The Government resisted releasing a full version of its shale gas impacts report because it was concerned about the effect it would have on fracking decisions in Lancashire and proposed changes to the trespass law.
Correspondence released yesterday under a Freedom of Information request showed the government thought anti-fracking campaigners would use the report’s contents in a way that would be “disproportionately damaging” at a key time for shale gas policy.
A redacted version of the report, which looked at the impacts of a UK shale gas industry on the rural economy, was published in July 2014 in response to another FOI request. The Department of Environment, Food and Rural Affairs (Defra) argued that it was an internal, incomplete and unreviewed draft, not intended for publication.

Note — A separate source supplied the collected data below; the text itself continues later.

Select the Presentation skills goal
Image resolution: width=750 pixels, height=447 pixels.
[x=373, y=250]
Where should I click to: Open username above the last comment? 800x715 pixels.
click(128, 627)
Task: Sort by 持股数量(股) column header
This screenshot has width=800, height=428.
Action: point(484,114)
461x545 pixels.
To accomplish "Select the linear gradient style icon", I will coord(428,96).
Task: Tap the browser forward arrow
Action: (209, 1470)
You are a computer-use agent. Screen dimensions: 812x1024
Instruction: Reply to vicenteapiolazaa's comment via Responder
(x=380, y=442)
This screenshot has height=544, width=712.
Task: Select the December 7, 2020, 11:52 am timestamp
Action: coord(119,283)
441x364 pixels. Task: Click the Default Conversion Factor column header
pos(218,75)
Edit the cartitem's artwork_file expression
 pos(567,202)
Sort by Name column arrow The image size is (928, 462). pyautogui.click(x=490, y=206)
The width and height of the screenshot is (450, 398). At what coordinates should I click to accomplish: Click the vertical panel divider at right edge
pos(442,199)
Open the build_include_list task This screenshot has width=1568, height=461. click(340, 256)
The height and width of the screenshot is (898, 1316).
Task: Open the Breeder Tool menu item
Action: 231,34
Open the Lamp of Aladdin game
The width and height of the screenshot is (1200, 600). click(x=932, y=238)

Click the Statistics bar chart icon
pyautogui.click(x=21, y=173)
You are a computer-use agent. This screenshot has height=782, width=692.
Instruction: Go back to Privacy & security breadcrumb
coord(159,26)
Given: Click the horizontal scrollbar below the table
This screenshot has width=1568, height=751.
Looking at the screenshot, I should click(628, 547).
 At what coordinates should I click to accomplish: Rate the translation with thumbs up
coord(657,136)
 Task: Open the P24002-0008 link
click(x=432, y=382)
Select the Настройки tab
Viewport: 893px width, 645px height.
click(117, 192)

But MPs, councillors and opponents of fracking called for the report to be released in full. Particular attention was paid to a redacted section which dealt with effects on house prices.
Almost a year later, following an appeal by Greenpeace to the Information Commissioner (IC), Defra was ordered to publish an unredacted version. It was finally released on 1st July 2015. The house price section suggested properties within one mile of a fracking site might see values fall between 0% and 7%. More details
But that wasn’t the end of the story. Greenpeace then requested the release of correspondence between Defra and the Information Commissioner about the government’s reasons for resisting disclosure.
Correspondence reveals motives for delay
On 6th March 2015, Defra wrote that the original request for the document had been received during a government consultation on what it described as “highly controversial” proposals to change the trespass law. This would allow oil and gas companies to frack under private land without the owners’ permission. The law change was later incorporated into the Infrastructure Act.
“Planning and permitting applications were also being considered for two shale gas exploration sites in Lancashire”, Defra told the IC.
Defra said the redacted sections contained preliminary draft conclusions aimed at informing policy development. The department also said the report contained inaccuracies that would mislead the public. Defra wrote:
“The interest of ‘anti-fracking’ campaigners in the contents of the draft paper during this time left us in no doubt that such inaccuracies would have been used to maximum impact to undermine faith in Government policy.”
“Release of inaccurate and potentially misleading information at this time would have been disproportionately damaging.”
“Efforts and resources would have been directed away from presenting Government policy and instead towards attempting to correct and explain misconceptions arising from inaccuracies in the draft paper.”
On 30th March 2015, the IC asked Defra to provide evidence that the report was incomplete.
“The report does not appear to have any draft markings, version control revision number, management of change for the document etc”, the IC said.
The IC also asked Defra to explain which sections of the report were considered inaccurate and potentially misleading and why Defra was not able mitigate any inaccuracies or misconceptions.
On 22nd April, Defra replied, saying the original report had been marked “draft-restricted” and that it remained “unfinished and unvalidated”.
To support its argument that redacted sections were misleading it said:
“Experience in the USA should not have been used as the basis to make assertions in the draft paper”
“The draft paper contains a large number of provisional assertions which conflict with existing evidence in the UK.”
It said there was no evidence that 50 years of onshore oil and gas operations in the UK had an impact on house prices. It also cited a reference in the report to anti-fracking protests at Balcombe, where fracking had not been carried out.
“Disclosure of the redacted passages in the draft paper would inevitably give unvalidated conjecture a misleading credibility that would potentially distort an important debate.”
“It would be impossible to undo that misconception through ‘correction’ of misleading information. The release of the redacted material is likely to mislead and undermine public debate on the wider policy and undermine the development of legitimate government policy.”
Despite this, the IC ruled on 8th June that the report should be released and gave Defra a month to comply. The department decided not to appeal and released the report after the decisions on the Lancashire applications had been taken and late on the day that the Airports Commission backed expansion at Heathrow.